■ DATA SUPPLIED

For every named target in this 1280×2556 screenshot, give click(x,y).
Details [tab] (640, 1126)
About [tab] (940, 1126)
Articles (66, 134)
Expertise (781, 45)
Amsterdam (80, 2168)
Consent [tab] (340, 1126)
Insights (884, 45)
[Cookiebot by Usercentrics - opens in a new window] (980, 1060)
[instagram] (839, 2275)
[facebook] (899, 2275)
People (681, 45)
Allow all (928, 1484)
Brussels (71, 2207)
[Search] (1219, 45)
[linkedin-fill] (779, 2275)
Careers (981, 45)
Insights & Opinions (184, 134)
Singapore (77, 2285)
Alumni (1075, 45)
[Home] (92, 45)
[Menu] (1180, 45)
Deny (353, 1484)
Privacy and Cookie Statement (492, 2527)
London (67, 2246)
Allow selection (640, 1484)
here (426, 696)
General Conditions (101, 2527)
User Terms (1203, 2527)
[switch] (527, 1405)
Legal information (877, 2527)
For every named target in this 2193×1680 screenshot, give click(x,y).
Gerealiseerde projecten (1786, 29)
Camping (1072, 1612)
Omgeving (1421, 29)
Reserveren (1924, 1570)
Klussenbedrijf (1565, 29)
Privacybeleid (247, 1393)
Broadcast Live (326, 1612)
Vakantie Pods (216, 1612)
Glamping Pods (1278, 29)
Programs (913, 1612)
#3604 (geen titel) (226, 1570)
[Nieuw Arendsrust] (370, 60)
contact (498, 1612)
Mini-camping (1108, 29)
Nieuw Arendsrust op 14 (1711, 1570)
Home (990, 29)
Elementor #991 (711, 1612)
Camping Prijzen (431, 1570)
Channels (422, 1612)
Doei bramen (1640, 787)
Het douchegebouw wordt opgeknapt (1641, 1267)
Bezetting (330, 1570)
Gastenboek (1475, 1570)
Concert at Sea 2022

■ ABOUT THIS TASK
Could the data above be returned exactly as it stands?

■ SOLUTION TO THE EXERCISE
For every named target in this 1280×2556 screenshot, give click(x,y).
Details [tab] (640, 1126)
About [tab] (940, 1126)
Articles (66, 134)
Expertise (781, 45)
Amsterdam (80, 2168)
Consent [tab] (340, 1126)
Insights (884, 45)
[Cookiebot by Usercentrics - opens in a new window] (980, 1060)
[instagram] (839, 2275)
[facebook] (899, 2275)
People (681, 45)
Allow all (928, 1484)
Brussels (71, 2207)
[Search] (1219, 45)
[linkedin-fill] (779, 2275)
Careers (981, 45)
Insights & Opinions (184, 134)
Singapore (77, 2285)
Alumni (1075, 45)
[Home] (92, 45)
[Menu] (1180, 45)
Deny (353, 1484)
Privacy and Cookie Statement (492, 2527)
London (67, 2246)
Allow selection (640, 1484)
here (426, 696)
General Conditions (101, 2527)
User Terms (1203, 2527)
[switch] (527, 1405)
Legal information (877, 2527)
For every named target in this 2193×1680 screenshot, give click(x,y).
Gerealiseerde projecten (1786, 29)
Camping (1072, 1612)
Omgeving (1421, 29)
Reserveren (1924, 1570)
Klussenbedrijf (1565, 29)
Privacybeleid (247, 1393)
Broadcast Live (326, 1612)
Vakantie Pods (216, 1612)
Glamping Pods (1278, 29)
Programs (913, 1612)
#3604 (geen titel) (226, 1570)
[Nieuw Arendsrust] (370, 60)
contact (498, 1612)
Mini-camping (1108, 29)
Nieuw Arendsrust op 14 (1711, 1570)
Home (990, 29)
Elementor #991 (711, 1612)
Camping Prijzen (431, 1570)
Channels (422, 1612)
Doei bramen (1640, 787)
Het douchegebouw wordt opgeknapt (1641, 1267)
Bezetting (330, 1570)
Gastenboek (1475, 1570)
Concert at Sea 2022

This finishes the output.